The following piece ran in nearly every Edible publication across North America in Fall 2021.
If we had been told, a decade ago, that so many climate-fueled disasters would hit the food system so soon, would we have believed it?
If someone had described the catastrophic flooding of the Missouri river that submerged a million acres of corn and soybeans in 2019 (followed a year later by winds in the same region that were so destructive they flattened corn silos), crops in Texas freezing in April, winemakers having to throw away entire vintages because they tasted of wildfire smoke, shellfish in British Columbia being literally cooked alive in the ocean and ranchers throughout the West being forced to sell off tens of thousands of cattle so they wouldn’t starve due to drought—would we have listened?
Would we have done more to prepare?
I can’t help but think back to a lecture I sat in on in 2008 on the future of food and climate change by a pair of Ivy League economists.

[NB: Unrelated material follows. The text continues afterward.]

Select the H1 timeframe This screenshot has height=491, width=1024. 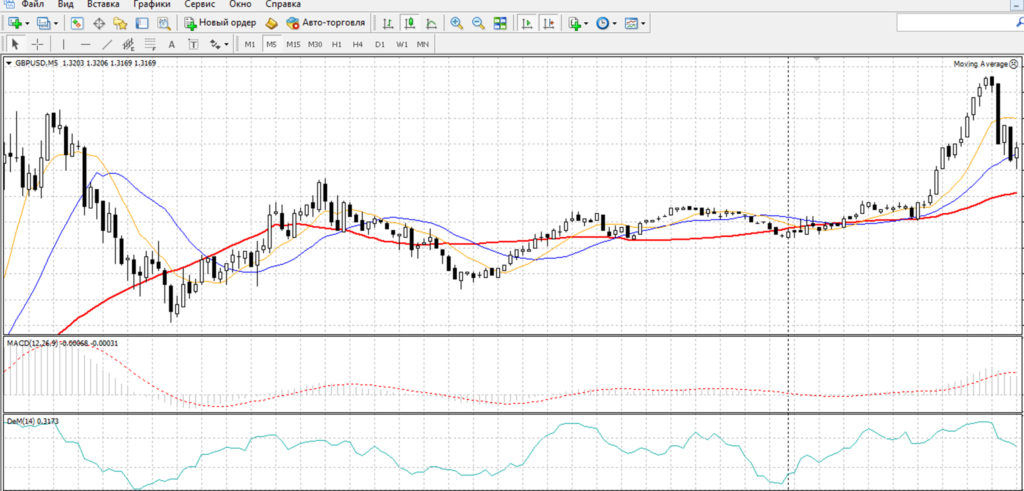[x=336, y=44]
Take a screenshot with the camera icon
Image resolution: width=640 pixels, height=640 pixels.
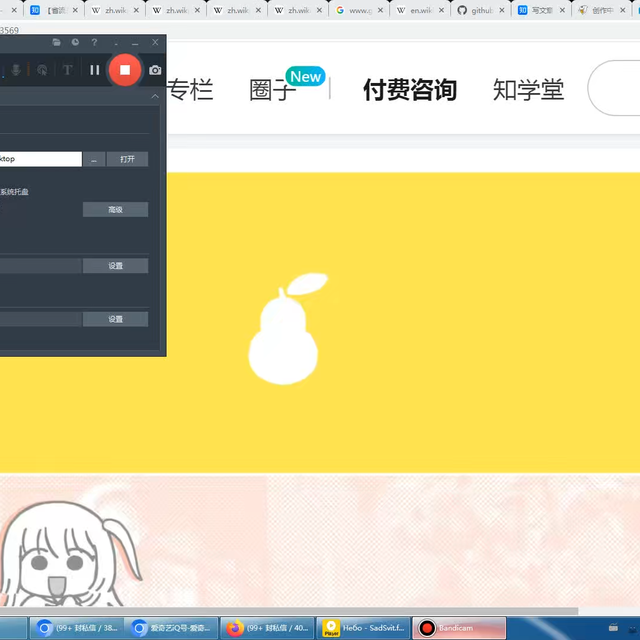point(155,70)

I had seen An Inconvenient Truth and was serious about local food. And I had a hunch that reducing my “food miles” wouldn’t cut it.
The economists talked about the potential boon to crop yields, due to “increased photosynthesis” and “CO2 fertilization,” but added that warming temperature and rising evaporation would balance one another out, at least in our lifetimes.

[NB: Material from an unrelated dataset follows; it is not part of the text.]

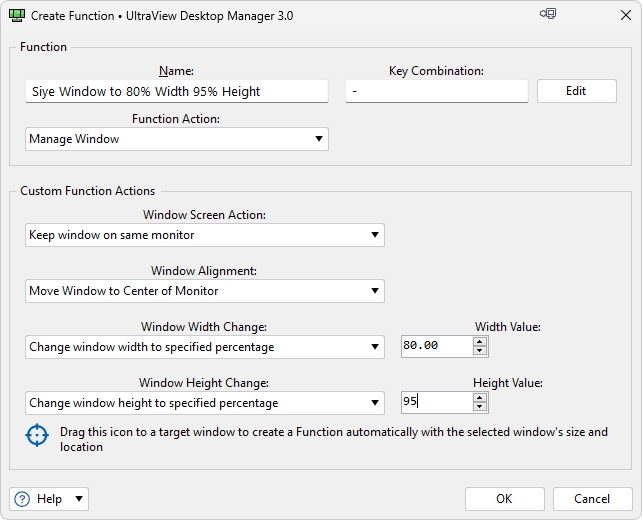This screenshot has height=520, width=642.
Task: Click the title bar monitor-pin icon
Action: (x=548, y=15)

Some places would get too wet, and some would be too dry, they warned. And, as if to reassure us, they said that other parts of the world—developing nations with little infrastructure and large numbers of subsistence farmers—would face the worst of the problem.
And those of us in North America? We’d be fine until at least the end of the century.
Then someone turned the lights back on, the economists thanked the audience, and everyone went home.